Given task 1: Can you quote the F-35 forum thread below word for word, everything from "I have been reading" down to "softballs were thrown."?
Given task 2:
Does each statement agree with the F-35 forum thread below? Answer yes or no for each, with the deciding words from the thread quoted exactly.
(a) One poster says they have been reading the aviation press for more than half a century.
(b) The thread says the trade press can be journalists in the manner of Bob Woodward and Carl Bernstein.
(c) One poster says they have been a member of the forum for ten years.

Document excerpt:
•••••

I have been reading the aviation press for more than half a century, so probably have a fair understanding of its capabilities and shortcomings.
Congratulations.
The fact remains that when bad news comes, the trade press has not been vigorous in a journalistic sense. I am not picking on AV Week in particular, but one only has to look at the long line of interviews where softballs were thrown.
The trade press is just that. They are not Bob Woodward and Carl Bernstein. And because of the business model, the trade press cannot be journalists in that sense.
Do you have an effect on the content of APA ? Unless you do, I would not even bother, as I have stated before, throw away comments cheap jibes and not answering direct questions seems to be fine on here if you are bagging the F35 program. But any hint of supporting the program leads to one person leading the charge with the lap dog’s following with simular tripe, and no effort to quantify whay they are saying, I am neutral in my current opinion on the program, and was merely pointing out that there is selevtive use of information on both sides in response to a previous post, the reply I got back totally supports my view that on here if you put forward even a hint of support for the program, you are wrong, and no one even considers that the “anti” (for lack of a better word) group would not dare to use misleading information, selective information etc in analysis, only the devil machine of LM marketing would dare do such a thing. My jibe at APA is pretty simple, they have a biased view due to financial interest at the begining of the whole debate within Australia, that has now been lost and replaced by a dire need to try and prove the establishment wrong after what appears to be a major fall from grace for Peter and Carlo, that is how it is coming across to me and many others, but hey, like I said I am neutral on the subject, feel free to educate me, I am a factual person ?
Sorry for late reply, have been away for work again
I am curious about the “fall from grace”. Re: the topic of this thread, APA have been more consistent about risks of the F-35 program than various governments, industry to include all those supposedly knowledgeable people with special program access.
Re: Australia and air power, I am curious about your opinions on this.
So Carlo and the contributers of APA you are more then welcome on this forum but please do understand this is a critical environment.
We should feel lucky that you are the one to determine who is welcome on this forum and signify that it is a critical environment.
Thanks for validating my comment, now have a look at the posting history of both sides of the arguement ? Many more throw away attempts without any attempt whatsoever by the “against” arguement. ELP’s throwback of the LM Program managers and marketing machine comes to mind, must be every third of fourth post of late as an answer, you might not think so, but from a neutral follower of the thread, and I have been a member and reading this forum for a couple of years now, and have watched over the last 6-8 months threads take a major dive. That is why I have started posting, are there actually mods on here ?

•••••

Dataset content:
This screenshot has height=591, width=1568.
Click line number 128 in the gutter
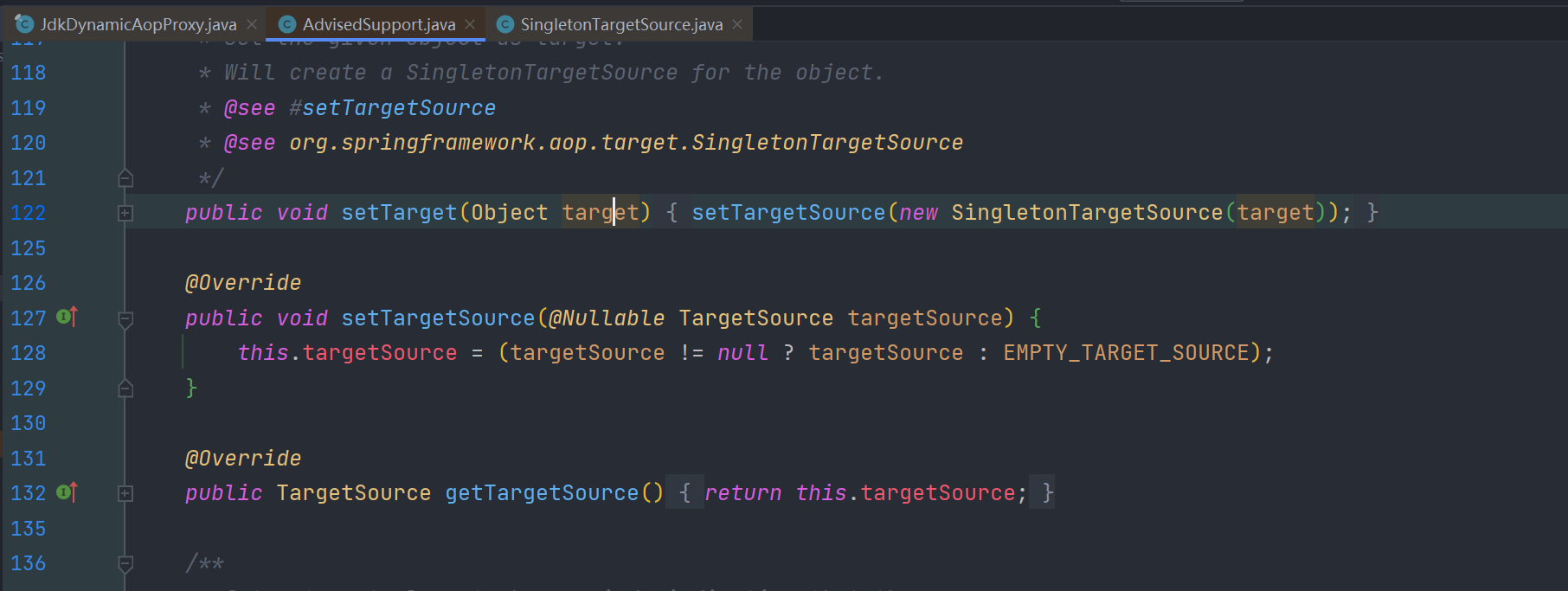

•••••

Complete output 1:
I have been reading the aviation press for more than half a century, so probably have a fair understanding of its capabilities and shortcomings.
Congratulations.
The fact remains that when bad news comes, the trade press has not been vigorous in a journalistic sense. I am not picking on AV Week in particular, but one only has to look at the long line of interviews where softballs were thrown.

Complete output 2:
(a) Yes: "I have been reading the aviation press for more than half a century"
(b) No: "They are not Bob Woodward and Carl Bernstein."
(c) No: "I have been a member and reading this forum for a couple of years now"